■ **Prompt**
Print the listing below exactly.

────────────────────

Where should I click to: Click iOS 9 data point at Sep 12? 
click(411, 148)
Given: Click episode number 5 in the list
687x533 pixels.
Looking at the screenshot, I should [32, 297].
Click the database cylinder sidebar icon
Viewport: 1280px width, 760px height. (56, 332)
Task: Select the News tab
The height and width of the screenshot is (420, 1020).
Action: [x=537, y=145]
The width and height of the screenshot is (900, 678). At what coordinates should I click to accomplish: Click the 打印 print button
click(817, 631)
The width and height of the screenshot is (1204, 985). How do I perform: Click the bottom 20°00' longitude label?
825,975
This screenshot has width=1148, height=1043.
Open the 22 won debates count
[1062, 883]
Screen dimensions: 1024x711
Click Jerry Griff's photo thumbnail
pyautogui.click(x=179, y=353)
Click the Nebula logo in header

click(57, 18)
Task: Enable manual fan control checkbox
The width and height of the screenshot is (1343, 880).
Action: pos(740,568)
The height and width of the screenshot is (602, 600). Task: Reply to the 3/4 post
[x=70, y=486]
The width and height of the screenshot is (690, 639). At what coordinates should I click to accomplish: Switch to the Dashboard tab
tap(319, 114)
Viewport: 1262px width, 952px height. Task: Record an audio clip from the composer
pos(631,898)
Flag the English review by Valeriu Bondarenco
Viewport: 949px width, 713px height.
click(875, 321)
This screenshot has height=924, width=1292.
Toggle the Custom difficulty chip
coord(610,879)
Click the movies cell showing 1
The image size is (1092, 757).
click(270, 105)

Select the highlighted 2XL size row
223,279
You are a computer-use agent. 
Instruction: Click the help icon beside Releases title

────────────────────

■ **Completed task**
Where should I click to: Click iOS 9 data point at Sep 12? 
click(411, 148)
Given: Click episode number 5 in the list
687x533 pixels.
Looking at the screenshot, I should [32, 297].
Click the database cylinder sidebar icon
Viewport: 1280px width, 760px height. (56, 332)
Task: Select the News tab
The height and width of the screenshot is (420, 1020).
Action: [x=537, y=145]
The width and height of the screenshot is (900, 678). At what coordinates should I click to accomplish: Click the 打印 print button
click(817, 631)
The width and height of the screenshot is (1204, 985). How do I perform: Click the bottom 20°00' longitude label?
825,975
This screenshot has width=1148, height=1043.
Open the 22 won debates count
[1062, 883]
Screen dimensions: 1024x711
Click Jerry Griff's photo thumbnail
pyautogui.click(x=179, y=353)
Click the Nebula logo in header

click(57, 18)
Task: Enable manual fan control checkbox
The width and height of the screenshot is (1343, 880).
Action: pos(740,568)
The height and width of the screenshot is (602, 600). Task: Reply to the 3/4 post
[x=70, y=486]
The width and height of the screenshot is (690, 639). At what coordinates should I click to accomplish: Switch to the Dashboard tab
tap(319, 114)
Viewport: 1262px width, 952px height. Task: Record an audio clip from the composer
pos(631,898)
Flag the English review by Valeriu Bondarenco
Viewport: 949px width, 713px height.
click(875, 321)
This screenshot has height=924, width=1292.
Toggle the Custom difficulty chip
coord(610,879)
Click the movies cell showing 1
The image size is (1092, 757).
click(270, 105)

Select the highlighted 2XL size row
223,279
You are a computer-use agent. 
Instruction: Click the help icon beside Releases title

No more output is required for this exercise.